[EXERCISE PASSAGE Boundary: Start]
WHEN word arrived that Brad Pitt and Angelina Jolie were expecting a child — news that set off an inescapable frenzy of anticipation for what would certainly be the most beautiful child ever — didn’t you have a sneaking thought that some recessive ugly genes could produce a baby who was “a little goofy looking,” as the artist known as 14 put it on her Web site? Sacrilege in the hype-driven world of movie-star news, that idea was the inspiration for great satire on 14’s Gallery of the Absurd, the best of many sites that skewer celebrity culture. She created an image of Brangelina and Child as the Holy Family, turning them into icons in the original Byzantine sense, complete with halos but with a child who looks a bit too much like Gollum from “Lord of the Rings.”
The artist known as 14 takes on Angelina Jolie, Brad Pitt and baby on the Gallery of the Absurd. The Tom Cruise parody valentine from the Gallery of the Absurd.
Smart celebrity satires are flourishing online — rarely anywhere else — and they do more than deflate the self-importance of stars. They also mock the gushing media that glorify them, and demonstrate that while taking tired potshots at stars is common (see any Britney-bashing episode of “Saturday Night Live” or “Mad TV”) satirizing TomKat or Brangelina so effectively that you expose the inane soul of celebrity culture itself is an art. In the form of artists’ blogs, fake news stories and tongue-in-cheek analyses of fame, together these sites function like an underground movement, subverting the cult of celebrity even as they feed off it.
[EXERCISE PASSAGE Boundary: End]
[INFORMATION SHOWN Boundary: Start]
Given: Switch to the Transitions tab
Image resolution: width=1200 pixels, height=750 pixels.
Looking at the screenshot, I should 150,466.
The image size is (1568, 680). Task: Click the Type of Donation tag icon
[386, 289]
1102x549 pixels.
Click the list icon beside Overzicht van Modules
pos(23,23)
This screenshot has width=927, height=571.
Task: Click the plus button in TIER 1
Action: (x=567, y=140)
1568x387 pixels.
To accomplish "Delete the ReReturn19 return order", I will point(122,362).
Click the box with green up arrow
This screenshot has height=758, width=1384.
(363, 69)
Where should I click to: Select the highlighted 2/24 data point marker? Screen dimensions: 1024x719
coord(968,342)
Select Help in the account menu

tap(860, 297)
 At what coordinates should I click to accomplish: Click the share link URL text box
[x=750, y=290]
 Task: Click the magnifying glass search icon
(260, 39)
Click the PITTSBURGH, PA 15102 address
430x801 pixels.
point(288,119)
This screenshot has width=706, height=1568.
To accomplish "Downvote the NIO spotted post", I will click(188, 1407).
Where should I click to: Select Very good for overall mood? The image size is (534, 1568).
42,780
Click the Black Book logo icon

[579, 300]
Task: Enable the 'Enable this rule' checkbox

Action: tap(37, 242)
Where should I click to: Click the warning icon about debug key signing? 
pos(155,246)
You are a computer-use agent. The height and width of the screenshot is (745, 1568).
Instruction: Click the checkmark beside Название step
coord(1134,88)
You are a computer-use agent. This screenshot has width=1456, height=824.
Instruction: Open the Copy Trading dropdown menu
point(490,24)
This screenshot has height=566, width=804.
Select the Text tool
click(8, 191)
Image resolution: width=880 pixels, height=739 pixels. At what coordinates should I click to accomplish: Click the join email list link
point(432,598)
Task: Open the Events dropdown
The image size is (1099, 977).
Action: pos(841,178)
[INFORMATION SHOWN Boundary: End]
GOAL OF THE EXERCISE
In the article on online celebrity satire, what inspired the artist known as 14 to depict Brangelina and Child as the Holy Family? The stored lines play no part in this exercise.

PROBLEM SOLUTION
The idea behind it was that recessive ugly genes might give Brad Pitt and Angelina Jolie a baby who was "a little goofy looking." In the hype-driven world of movie-star news that thought was sacrilege, and it became the inspiration for the satire.